Tag Archives: Graduate Students Profiles

NEW GRAD STUDENT PROFILES, FALL 2019

Rutgers Comp Lit is thrilled to introduce the two students of this year’s incoming cohort: Sneha and Xingming.

Sneha Khaund attended St. Stephen’s College in Delhi for her undergraduate degree in English Literature. Following her studies in Delhi, she moved to London to study for an MA in Comparative Literature at the School of Oriental and African Studies (SOAS). As a Commonwealth Scholar at SOAS, she explored how multilingualism is a productive lens from which to think about world literature. She looks forward to developing these interests at Rutgers by focusing on eastern India. Prior to joining Rutgers, Sneha worked in the publishing industry and hopes to combine her interest in writing for popular media with her academic training.

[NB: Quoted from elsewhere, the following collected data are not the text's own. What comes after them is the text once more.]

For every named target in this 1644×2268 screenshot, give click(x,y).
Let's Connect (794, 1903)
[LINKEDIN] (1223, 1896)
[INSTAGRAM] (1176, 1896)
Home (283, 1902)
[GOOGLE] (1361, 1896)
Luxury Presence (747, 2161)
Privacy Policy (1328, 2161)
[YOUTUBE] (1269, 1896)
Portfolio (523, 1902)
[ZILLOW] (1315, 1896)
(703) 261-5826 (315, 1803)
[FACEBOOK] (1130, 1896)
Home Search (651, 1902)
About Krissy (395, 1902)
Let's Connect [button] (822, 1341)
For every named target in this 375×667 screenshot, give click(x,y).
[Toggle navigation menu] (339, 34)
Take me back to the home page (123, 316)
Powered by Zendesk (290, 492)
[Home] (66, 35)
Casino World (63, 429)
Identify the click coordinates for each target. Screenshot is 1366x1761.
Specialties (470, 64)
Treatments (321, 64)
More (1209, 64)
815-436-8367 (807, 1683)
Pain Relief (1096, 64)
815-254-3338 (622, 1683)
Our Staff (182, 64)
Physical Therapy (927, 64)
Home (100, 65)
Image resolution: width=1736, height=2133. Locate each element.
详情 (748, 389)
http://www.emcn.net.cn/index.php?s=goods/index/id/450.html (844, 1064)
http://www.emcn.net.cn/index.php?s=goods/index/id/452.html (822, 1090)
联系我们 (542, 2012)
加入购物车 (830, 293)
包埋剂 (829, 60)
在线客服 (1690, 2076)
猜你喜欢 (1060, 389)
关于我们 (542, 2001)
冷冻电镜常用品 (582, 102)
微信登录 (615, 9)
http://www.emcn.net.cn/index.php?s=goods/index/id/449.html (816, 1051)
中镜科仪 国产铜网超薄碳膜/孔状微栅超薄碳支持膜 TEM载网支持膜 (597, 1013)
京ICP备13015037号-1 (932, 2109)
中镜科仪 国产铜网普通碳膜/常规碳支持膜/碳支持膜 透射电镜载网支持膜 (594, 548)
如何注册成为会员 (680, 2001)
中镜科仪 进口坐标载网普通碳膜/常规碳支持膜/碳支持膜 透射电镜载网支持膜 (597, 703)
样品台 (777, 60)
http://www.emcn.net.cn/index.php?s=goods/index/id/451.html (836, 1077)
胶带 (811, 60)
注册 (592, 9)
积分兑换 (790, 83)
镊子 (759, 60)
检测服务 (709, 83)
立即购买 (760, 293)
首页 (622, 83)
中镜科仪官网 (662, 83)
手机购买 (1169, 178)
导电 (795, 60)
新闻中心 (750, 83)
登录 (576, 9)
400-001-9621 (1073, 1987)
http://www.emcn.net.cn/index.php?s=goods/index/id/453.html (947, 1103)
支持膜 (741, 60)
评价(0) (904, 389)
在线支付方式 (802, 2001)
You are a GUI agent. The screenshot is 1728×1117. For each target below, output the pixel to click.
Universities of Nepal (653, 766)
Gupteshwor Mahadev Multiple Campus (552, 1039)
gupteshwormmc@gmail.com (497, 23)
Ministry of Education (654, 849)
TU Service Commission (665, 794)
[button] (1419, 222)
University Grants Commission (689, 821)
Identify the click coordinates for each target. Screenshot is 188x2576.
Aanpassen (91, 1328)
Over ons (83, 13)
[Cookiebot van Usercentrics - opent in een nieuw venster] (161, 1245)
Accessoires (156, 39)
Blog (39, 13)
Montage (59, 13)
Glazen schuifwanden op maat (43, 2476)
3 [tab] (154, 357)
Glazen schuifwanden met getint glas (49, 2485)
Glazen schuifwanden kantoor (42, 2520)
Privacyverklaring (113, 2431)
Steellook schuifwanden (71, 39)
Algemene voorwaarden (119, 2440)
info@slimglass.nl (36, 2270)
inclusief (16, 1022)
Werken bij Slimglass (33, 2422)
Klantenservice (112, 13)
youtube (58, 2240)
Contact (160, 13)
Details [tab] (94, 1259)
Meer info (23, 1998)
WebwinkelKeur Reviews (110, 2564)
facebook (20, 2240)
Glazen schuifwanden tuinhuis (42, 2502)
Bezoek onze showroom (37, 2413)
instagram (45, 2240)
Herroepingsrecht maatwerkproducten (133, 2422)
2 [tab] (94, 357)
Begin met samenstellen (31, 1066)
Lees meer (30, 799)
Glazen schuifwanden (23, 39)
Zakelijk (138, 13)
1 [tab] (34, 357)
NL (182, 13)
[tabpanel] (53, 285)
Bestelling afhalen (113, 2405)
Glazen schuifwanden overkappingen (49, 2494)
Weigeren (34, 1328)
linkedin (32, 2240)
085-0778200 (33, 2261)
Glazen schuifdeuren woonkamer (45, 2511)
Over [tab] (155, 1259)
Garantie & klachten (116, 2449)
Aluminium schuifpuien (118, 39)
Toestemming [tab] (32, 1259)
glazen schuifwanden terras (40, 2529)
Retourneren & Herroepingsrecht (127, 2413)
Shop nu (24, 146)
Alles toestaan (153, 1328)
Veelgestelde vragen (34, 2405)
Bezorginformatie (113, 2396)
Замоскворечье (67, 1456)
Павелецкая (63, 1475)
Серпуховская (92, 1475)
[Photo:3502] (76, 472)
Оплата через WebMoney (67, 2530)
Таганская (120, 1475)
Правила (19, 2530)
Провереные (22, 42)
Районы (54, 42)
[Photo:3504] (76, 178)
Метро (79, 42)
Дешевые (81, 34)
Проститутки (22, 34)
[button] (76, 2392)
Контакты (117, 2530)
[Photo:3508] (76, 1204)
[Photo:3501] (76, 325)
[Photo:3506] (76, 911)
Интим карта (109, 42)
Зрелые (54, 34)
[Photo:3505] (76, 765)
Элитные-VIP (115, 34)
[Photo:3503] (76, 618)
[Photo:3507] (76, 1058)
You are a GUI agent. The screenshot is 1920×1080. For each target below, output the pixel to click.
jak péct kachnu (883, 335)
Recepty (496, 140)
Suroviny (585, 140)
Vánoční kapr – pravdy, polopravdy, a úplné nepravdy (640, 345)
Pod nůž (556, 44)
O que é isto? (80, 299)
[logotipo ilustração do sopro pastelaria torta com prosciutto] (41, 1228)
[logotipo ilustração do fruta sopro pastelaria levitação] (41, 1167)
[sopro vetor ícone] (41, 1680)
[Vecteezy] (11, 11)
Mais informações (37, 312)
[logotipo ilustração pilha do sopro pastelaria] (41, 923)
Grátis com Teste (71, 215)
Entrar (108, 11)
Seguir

Xingming Wang’s research interests lie in modern and contemporary Chinese literature, with theoretical concerns centering on animal studies, environmental humanities, and trauma and memory studies. He was born in Xuzhou, a city renowned for the culture of Han Dynasty, ancient battlefields, and heavy industry, where his critical awareness of historical memory and environmental protection has taken root and grown into an academic passion. At Soochow University, Xingming majored in English and focused on trauma in modernist literature, especially the works of Ernest Hemingway and William Faulkner. He was also fascinated by the novels of Charles Dickens and thus ventured into a close reading of Nineteenth-century British literature. Meanwhile, he got affiliated to Jingwen College, an institute accommodating students from fifty different majors and endorsing interdisciplinary academic projects, where he honed his research skills. After that, Xingming went to Nanjing University for graduate study in English language and literature. While working on his M.A. thesis on critical animal studies, he took courses outside the English Department and found his interests gravitating towards animals in modern Chinese literature. At Rutgers, Xingming hopes to probe how representations of animals engage with the discourse of “human” and how literary animals embody a site of testimony to the painful moments in modern Chinese history.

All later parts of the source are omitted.